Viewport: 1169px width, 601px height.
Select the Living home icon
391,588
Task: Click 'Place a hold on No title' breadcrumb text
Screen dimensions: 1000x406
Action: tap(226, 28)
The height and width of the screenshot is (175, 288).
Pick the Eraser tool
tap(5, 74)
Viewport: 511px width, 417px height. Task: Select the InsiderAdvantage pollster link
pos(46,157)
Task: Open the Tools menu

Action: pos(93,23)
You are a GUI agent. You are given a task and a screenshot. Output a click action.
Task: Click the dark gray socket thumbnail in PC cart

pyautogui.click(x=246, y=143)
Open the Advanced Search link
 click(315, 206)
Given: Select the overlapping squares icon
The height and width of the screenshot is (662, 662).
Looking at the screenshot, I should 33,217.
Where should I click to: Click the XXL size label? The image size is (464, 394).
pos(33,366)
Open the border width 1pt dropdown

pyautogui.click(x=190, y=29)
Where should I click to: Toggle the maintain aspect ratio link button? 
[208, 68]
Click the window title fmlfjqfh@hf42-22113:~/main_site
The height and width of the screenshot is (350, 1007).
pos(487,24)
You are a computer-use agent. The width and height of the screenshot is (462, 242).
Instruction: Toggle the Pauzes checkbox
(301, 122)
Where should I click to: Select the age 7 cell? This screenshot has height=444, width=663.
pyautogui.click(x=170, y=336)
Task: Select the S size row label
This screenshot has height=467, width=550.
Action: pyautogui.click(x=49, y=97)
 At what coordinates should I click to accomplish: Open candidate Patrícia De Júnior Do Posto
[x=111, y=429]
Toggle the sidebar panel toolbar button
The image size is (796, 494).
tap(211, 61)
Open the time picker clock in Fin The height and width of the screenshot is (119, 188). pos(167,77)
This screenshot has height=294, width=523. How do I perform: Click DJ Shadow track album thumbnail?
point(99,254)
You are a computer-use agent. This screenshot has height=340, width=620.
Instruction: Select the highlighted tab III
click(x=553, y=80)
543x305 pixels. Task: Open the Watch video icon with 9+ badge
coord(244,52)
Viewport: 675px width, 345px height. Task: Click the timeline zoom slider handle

********

● Task prompt
Each record above must be restated in full, word for word.

● Response to the exercise
Viewport: 1169px width, 601px height.
Select the Living home icon
391,588
Task: Click 'Place a hold on No title' breadcrumb text
Screen dimensions: 1000x406
Action: tap(226, 28)
The height and width of the screenshot is (175, 288).
Pick the Eraser tool
tap(5, 74)
Viewport: 511px width, 417px height. Task: Select the InsiderAdvantage pollster link
pos(46,157)
Task: Open the Tools menu

Action: pos(93,23)
You are a GUI agent. You are given a task and a screenshot. Output a click action.
Task: Click the dark gray socket thumbnail in PC cart

pyautogui.click(x=246, y=143)
Open the Advanced Search link
 click(315, 206)
Given: Select the overlapping squares icon
The height and width of the screenshot is (662, 662).
Looking at the screenshot, I should 33,217.
Where should I click to: Click the XXL size label? The image size is (464, 394).
pos(33,366)
Open the border width 1pt dropdown

pyautogui.click(x=190, y=29)
Where should I click to: Toggle the maintain aspect ratio link button? 
[208, 68]
Click the window title fmlfjqfh@hf42-22113:~/main_site
The height and width of the screenshot is (350, 1007).
pos(487,24)
You are a computer-use agent. The width and height of the screenshot is (462, 242).
Instruction: Toggle the Pauzes checkbox
(301, 122)
Where should I click to: Select the age 7 cell? This screenshot has height=444, width=663.
pyautogui.click(x=170, y=336)
Task: Select the S size row label
This screenshot has height=467, width=550.
Action: pyautogui.click(x=49, y=97)
 At what coordinates should I click to accomplish: Open candidate Patrícia De Júnior Do Posto
[x=111, y=429]
Toggle the sidebar panel toolbar button
The image size is (796, 494).
tap(211, 61)
Open the time picker clock in Fin The height and width of the screenshot is (119, 188). pos(167,77)
This screenshot has height=294, width=523. How do I perform: Click DJ Shadow track album thumbnail?
point(99,254)
You are a computer-use agent. This screenshot has height=340, width=620.
Instruction: Select the highlighted tab III
click(x=553, y=80)
543x305 pixels. Task: Open the Watch video icon with 9+ badge
coord(244,52)
Viewport: 675px width, 345px height. Task: Click the timeline zoom slider handle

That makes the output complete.